🤖 AI Summary
This work proposes a novel approach to efficiently execute sparse neural networks on dense matrix-multiplication accelerators, eschewing conventional specialized sparse architectures. By optimizing the layout and scheduling of pruned sparse data, the method enables the deployment of a greater number of dense processing elements (PEs) within the same hardware area, thereby significantly improving hardware utilization. The elimination of complex index-matching circuitry—typically required in dedicated sparse accelerators—reduces both area and power overheads. Experimental results demonstrate that the proposed technique outperforms specialized sparse accelerators in both area efficiency and energy efficiency, achieving dual optimization of computational performance.
📝 Abstract
As the size of Deep Neural Networks (DNNs) increases dramatically to achieve high accuracy, the DNNs require a large amount of computations and memory footprint. Pruning, which produces a sparse neural network, is one of the solutions to reduce the computational complexity of neural network processing. To maximize the performance of the computations with such compressed data, dedicated sparse neural network accelerators have been introduced, but complex circuits for matching the indices of non-zero inputs/weights cause large overhead in area and power of processing elements (PEs).
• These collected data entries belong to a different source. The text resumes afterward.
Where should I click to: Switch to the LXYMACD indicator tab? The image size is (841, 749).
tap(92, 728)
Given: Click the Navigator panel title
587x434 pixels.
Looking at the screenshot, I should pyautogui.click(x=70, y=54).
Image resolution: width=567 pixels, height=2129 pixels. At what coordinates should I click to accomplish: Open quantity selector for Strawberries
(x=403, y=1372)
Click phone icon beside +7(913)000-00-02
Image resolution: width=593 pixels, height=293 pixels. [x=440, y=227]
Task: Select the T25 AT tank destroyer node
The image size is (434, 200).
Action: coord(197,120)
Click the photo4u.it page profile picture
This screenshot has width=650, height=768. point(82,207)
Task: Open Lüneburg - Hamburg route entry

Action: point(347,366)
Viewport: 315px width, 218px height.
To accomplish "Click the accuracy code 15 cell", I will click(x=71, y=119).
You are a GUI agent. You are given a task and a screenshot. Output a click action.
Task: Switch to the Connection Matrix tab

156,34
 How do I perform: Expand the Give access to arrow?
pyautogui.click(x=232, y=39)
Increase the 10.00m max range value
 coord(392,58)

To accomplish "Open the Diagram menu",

The sparse PE becomes significantly larger than the dense PE, which raises an interesting question for designers; "Given the area, isn't it better to use larger number of dense PEs despite the low utilization in sparse matrix computations?" In this paper, we show that the answer is "yes", and demonstrate an area and energy-efficient method for sparse neural network computing on dense-matrix multiplication hardware accelerators (Sparse-on-Dense).